As a research and educational institution, the Acton Institute has always held that its advancement of a “free and virtuous society” must reach the widest possible audience to be effective. You don't change the world by shutting yourself up in an ivory tower.
You may think of Acton's research, publication, and communications efforts as a spectrum that, on the one side, starts with serious, well respected academic work and, at the other, reaches into the popular media of newspaper commentaries, talk radio, and online media such as websites, blogs, and podcasts. Video will be an increasingly important tool for Acton in the future.
All of Acton's intellectual work is based on the firm foundation built by the institute's research department and its flagship publication, The Journal of Markets & Morality. Other communication vehicles include books, monographs, policy papers, Religion & Liberty, the Acton Notes monthly bulletin, and the weekly online Acton News & Commentary newsletter. Acton understands its various audiences, and reaches them where they are.
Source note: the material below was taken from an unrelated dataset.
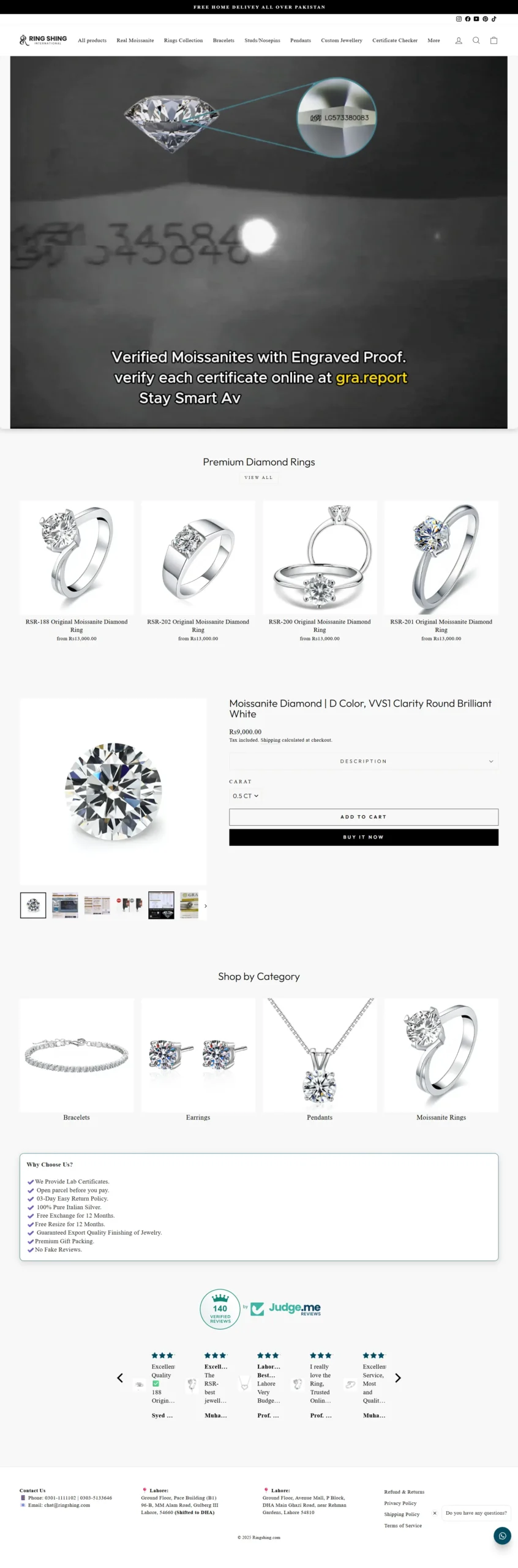518x1568 pixels.
Task: Click the Add to Cart button
Action: pyautogui.click(x=364, y=817)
Why is this important? Because the “war of ideas” on religious, economic, and social issues is waged on many fronts. And very often, media such as television and film produce the most lasting changes in popular opinion and cultural attitudes. That's why left-liberal types like Michael Moore and Al Gore are in the documentary film business today.
Writing in 1949, the economist F. A. Hayek pointed out that socialism was a movement launched by an elite group of intellectuals who worked on newspapers and journals and communicated through speeches to convince the masses of the need for their program. “The character of the process by which the views of the intellectuals influence the politics of tomorrow is therefore of much more than academic interest,” Hayek said.
Today, the ideas that advance freedom – or hinder it – are advanced globally and instantaneously with the latest information technologies. Acton is working to ensure that its message, needed now more than ever, will be heard in that raucous marketplace of ideas.